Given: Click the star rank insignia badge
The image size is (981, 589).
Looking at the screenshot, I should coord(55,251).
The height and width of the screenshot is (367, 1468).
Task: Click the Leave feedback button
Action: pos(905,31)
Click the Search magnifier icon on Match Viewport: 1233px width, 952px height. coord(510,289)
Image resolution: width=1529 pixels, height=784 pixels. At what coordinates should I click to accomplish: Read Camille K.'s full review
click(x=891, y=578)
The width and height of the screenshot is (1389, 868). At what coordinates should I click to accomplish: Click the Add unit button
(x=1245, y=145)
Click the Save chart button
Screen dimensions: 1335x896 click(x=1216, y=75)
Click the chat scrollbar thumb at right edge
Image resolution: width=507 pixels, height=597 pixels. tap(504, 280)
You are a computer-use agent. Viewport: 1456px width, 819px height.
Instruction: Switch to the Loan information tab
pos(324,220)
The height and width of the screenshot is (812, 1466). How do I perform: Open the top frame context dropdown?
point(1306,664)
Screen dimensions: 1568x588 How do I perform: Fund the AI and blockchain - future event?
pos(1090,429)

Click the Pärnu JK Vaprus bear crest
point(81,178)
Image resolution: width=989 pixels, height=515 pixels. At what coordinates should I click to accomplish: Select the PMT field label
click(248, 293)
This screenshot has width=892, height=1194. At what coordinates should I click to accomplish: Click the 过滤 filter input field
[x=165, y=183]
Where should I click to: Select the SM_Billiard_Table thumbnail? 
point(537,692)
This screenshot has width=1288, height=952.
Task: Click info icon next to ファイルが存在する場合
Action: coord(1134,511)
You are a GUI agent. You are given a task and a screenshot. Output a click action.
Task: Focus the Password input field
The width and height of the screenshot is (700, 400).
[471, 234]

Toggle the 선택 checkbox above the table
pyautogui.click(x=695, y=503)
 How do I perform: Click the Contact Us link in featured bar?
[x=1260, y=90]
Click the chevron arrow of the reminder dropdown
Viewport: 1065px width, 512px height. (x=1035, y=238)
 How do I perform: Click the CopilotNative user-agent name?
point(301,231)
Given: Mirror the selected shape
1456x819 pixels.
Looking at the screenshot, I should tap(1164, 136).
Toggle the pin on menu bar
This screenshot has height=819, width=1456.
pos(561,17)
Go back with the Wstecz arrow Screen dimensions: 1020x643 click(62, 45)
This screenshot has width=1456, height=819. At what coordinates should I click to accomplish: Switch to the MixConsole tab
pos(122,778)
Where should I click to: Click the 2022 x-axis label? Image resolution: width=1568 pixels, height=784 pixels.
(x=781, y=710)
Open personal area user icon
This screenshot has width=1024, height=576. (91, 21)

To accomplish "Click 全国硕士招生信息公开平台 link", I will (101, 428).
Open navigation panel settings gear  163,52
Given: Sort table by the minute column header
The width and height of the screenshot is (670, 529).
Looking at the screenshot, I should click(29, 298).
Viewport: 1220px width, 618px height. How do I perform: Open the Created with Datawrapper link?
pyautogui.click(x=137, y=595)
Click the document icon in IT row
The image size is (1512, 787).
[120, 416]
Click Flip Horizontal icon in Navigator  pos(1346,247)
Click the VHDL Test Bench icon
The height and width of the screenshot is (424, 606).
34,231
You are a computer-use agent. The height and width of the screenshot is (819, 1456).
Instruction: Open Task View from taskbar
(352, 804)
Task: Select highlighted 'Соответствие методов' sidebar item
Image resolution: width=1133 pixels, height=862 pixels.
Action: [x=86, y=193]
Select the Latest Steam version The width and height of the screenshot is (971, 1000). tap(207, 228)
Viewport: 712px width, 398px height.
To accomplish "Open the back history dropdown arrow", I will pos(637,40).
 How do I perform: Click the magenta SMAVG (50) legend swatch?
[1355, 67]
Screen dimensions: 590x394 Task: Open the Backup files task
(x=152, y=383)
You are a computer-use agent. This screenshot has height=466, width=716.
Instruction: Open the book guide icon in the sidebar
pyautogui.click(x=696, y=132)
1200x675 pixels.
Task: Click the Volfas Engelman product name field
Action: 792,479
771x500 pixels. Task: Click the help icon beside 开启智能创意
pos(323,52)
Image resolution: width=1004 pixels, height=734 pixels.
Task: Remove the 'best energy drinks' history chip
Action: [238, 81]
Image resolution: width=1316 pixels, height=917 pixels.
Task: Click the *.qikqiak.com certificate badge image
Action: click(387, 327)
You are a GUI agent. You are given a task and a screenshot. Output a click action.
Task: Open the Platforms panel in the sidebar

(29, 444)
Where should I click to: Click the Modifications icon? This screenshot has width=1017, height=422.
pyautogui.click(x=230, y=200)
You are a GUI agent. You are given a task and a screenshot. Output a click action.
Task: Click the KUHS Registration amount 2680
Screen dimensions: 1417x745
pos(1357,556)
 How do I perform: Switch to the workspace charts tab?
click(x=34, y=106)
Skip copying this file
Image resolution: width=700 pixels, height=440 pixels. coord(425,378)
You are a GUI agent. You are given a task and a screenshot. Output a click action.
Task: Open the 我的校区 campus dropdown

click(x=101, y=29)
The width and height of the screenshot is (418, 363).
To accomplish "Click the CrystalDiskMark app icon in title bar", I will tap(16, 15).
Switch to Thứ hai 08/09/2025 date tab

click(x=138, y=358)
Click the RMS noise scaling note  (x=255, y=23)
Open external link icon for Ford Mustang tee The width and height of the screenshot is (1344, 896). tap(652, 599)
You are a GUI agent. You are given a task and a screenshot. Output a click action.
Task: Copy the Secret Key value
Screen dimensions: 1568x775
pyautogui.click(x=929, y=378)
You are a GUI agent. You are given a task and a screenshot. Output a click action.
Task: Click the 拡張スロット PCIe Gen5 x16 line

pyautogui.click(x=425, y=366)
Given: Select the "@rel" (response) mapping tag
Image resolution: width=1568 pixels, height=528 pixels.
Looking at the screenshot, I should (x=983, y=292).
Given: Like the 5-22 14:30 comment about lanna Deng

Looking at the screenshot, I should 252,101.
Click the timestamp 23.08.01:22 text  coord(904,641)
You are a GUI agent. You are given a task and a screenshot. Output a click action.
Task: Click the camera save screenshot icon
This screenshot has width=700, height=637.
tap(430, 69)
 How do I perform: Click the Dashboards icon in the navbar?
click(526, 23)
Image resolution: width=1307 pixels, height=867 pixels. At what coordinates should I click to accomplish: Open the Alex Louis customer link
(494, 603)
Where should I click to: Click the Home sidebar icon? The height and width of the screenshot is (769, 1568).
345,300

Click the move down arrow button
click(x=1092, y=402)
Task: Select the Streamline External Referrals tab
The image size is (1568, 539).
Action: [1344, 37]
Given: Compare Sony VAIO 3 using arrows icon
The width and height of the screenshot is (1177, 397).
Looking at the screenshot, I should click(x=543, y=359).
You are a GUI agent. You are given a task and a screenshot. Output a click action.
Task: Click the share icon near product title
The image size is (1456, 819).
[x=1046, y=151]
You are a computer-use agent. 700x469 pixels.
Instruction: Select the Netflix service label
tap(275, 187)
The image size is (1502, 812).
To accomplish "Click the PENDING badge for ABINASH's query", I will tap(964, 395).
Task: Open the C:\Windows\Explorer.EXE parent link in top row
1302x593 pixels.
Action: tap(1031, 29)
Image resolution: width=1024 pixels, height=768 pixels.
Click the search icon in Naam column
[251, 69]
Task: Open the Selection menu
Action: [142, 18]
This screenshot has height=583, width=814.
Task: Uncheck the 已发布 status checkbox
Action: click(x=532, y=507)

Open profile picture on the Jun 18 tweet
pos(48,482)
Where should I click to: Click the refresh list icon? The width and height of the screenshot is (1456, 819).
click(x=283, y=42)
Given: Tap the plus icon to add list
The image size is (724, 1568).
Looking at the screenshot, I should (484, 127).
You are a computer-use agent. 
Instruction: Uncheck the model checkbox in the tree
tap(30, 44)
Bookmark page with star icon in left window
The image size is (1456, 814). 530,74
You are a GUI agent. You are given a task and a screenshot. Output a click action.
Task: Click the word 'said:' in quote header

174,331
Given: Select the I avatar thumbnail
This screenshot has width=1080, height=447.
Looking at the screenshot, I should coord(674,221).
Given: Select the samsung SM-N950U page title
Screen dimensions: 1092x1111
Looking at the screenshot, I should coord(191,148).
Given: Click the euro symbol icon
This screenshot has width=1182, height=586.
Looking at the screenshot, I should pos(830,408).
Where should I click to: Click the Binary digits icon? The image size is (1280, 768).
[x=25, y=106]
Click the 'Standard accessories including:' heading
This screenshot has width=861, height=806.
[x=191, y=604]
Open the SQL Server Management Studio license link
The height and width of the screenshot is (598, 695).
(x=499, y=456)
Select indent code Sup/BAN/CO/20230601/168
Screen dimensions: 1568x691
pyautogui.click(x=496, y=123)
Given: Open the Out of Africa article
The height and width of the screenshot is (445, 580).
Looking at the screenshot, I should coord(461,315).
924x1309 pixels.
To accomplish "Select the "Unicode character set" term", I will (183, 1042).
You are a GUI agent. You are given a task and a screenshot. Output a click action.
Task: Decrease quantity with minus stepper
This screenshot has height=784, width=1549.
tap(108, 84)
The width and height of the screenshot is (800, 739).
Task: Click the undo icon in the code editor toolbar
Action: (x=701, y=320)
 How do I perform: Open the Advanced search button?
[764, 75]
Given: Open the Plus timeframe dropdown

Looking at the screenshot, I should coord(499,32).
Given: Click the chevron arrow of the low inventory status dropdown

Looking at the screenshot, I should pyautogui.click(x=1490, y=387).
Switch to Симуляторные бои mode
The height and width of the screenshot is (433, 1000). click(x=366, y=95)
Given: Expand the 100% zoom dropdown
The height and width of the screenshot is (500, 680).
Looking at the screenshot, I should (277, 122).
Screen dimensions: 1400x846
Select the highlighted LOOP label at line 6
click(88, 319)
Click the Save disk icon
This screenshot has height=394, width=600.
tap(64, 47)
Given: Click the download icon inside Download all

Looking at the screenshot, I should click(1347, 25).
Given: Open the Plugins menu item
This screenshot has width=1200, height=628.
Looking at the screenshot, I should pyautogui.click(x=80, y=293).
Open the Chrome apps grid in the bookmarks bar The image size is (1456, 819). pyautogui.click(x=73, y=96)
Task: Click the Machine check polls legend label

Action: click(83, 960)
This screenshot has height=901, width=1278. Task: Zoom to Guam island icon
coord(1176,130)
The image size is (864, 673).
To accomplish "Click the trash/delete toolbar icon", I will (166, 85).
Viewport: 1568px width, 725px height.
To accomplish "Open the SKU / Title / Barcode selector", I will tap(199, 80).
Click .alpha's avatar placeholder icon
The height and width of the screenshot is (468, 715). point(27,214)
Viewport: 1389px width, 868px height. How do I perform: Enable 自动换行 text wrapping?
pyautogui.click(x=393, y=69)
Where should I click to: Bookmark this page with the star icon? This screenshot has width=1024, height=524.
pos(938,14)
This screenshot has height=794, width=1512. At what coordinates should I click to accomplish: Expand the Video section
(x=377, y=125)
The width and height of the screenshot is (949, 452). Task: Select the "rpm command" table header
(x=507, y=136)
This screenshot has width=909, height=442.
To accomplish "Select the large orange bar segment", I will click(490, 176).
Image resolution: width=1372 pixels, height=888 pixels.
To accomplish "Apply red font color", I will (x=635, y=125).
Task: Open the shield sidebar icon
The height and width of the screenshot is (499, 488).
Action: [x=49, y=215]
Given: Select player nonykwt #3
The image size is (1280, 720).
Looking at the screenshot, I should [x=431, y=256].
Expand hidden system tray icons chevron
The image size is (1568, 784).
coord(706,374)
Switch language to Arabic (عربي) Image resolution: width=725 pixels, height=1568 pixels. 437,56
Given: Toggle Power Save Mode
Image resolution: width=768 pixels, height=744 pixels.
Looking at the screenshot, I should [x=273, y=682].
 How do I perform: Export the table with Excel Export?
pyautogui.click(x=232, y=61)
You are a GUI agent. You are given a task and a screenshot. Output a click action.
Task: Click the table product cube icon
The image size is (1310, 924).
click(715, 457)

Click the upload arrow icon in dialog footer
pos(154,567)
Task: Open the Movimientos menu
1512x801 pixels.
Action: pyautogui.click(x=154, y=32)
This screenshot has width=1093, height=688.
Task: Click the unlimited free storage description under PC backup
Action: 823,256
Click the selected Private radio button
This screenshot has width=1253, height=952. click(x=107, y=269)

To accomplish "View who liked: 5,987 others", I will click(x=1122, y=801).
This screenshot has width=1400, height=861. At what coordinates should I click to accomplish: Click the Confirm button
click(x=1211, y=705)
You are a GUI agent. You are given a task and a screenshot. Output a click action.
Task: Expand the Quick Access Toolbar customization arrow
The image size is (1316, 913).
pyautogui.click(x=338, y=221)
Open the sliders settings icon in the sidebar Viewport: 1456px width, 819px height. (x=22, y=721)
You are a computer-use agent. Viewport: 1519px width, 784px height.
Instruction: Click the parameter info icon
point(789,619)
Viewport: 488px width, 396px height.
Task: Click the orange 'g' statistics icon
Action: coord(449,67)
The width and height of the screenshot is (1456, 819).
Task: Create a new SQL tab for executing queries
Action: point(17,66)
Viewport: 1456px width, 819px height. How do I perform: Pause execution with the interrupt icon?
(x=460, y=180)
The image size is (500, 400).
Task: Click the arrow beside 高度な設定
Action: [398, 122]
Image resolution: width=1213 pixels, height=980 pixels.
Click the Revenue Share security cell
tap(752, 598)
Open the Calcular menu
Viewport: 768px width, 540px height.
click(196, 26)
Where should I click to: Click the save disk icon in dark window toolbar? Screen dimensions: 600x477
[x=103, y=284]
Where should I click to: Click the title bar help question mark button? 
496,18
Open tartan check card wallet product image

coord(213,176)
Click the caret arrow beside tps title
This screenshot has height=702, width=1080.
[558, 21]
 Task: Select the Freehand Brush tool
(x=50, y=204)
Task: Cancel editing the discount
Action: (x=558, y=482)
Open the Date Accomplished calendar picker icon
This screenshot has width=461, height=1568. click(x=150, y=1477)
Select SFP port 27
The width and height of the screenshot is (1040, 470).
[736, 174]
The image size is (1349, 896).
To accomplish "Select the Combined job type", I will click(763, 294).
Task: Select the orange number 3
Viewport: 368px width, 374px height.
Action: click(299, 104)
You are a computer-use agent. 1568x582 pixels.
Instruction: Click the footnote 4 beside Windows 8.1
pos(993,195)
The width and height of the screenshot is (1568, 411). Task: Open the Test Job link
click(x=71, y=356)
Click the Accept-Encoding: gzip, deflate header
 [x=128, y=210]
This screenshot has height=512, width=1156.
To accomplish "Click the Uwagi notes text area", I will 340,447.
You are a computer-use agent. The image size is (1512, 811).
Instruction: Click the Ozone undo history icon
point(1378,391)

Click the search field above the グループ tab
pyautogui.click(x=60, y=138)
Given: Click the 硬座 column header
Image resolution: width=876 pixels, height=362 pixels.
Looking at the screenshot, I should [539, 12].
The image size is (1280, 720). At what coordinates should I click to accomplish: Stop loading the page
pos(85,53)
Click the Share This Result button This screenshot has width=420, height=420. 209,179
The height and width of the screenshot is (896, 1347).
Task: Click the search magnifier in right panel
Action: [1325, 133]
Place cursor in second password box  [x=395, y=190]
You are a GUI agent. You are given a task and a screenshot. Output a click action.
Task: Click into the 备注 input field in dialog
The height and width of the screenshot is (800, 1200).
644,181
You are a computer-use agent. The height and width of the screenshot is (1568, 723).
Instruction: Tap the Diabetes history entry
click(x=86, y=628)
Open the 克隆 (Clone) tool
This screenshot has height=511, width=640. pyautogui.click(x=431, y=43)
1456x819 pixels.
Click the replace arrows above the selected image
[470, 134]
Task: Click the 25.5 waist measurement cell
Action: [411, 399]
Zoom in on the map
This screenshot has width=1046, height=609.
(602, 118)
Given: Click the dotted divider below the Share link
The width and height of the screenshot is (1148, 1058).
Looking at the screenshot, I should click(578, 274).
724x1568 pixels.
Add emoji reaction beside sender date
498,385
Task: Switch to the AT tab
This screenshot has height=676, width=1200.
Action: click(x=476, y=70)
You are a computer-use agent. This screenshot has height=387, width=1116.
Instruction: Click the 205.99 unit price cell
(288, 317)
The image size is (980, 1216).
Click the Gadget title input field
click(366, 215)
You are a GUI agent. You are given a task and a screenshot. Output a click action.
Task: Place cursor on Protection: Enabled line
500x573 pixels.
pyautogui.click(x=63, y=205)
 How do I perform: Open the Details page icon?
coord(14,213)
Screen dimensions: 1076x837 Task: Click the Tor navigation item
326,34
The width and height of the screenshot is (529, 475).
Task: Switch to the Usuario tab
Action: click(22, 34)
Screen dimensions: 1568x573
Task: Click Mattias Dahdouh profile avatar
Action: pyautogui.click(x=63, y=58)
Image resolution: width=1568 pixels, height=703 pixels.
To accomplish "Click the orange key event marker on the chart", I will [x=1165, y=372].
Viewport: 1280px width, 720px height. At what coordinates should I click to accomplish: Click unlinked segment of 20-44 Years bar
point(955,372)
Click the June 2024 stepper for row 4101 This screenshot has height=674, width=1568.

* **Exercise details**
Extract each line from the items above that contains the word "Expand", and copy those lines in full.

* **Correct response**
Given: Expand the 100% zoom dropdown
This screenshot has height=794, width=1512. At what coordinates should I click to accomplish: Expand the Video section
Expand hidden system tray icons chevron
Task: Expand the Quick Access Toolbar customization arrow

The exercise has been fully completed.